The existence of a mammalian family of TRPC ion channels, direct homologues of TRP, the visual transduction channel of flies, was discovered during 1995-1996 as a consequence of research into the mechanism by which the stimulation of the receptor-Gq-phospholipase Cbeta signaling pathway leads to sustained increases in intracellular calcium. Mammalian TRPs, TRPCs, turned out to be nonselective, calcium-permeable cation channels, which cause both a collapse of the cell's membrane potential and entry of calcium. The family comprises 7 members and is widely expressed. Many cells and tissues express between 3 and 4 of the 7 TRPCs.
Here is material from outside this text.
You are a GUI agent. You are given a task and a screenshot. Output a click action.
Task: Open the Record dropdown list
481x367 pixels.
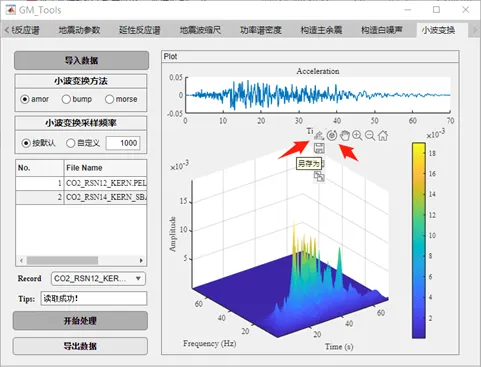[x=98, y=278]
Despite their recent discovery, a wealth of information has accumulated, showing that TRPCs have widespread roles in almost all cells studied, including cells from excitable and nonexcitable tissues, such as the nervous and cardiovascular systems, the kidney and the liver, and cells from endothelia, epithelia, and the bone marrow compartment. Disruption of TRPC function is at the root of some familial diseases. More often, TRPCs are contributing risk factors in complex diseases. The present article reviews what has been uncovered about physiological roles of mammalian TRPC channels since the time of their discovery. This analysis reveals TRPCs as major and unsuspected gates of Ca(2+) entry that contribute, depending on context, to activation of transcription factors, apoptosis, vascular contractility, platelet activation, and cardiac hypertrophy, as well as to normal and abnormal cell proliferation. TRPCs emerge as targets for a thus far nonexistent field of pharmacological intervention that may ameliorate complex diseases.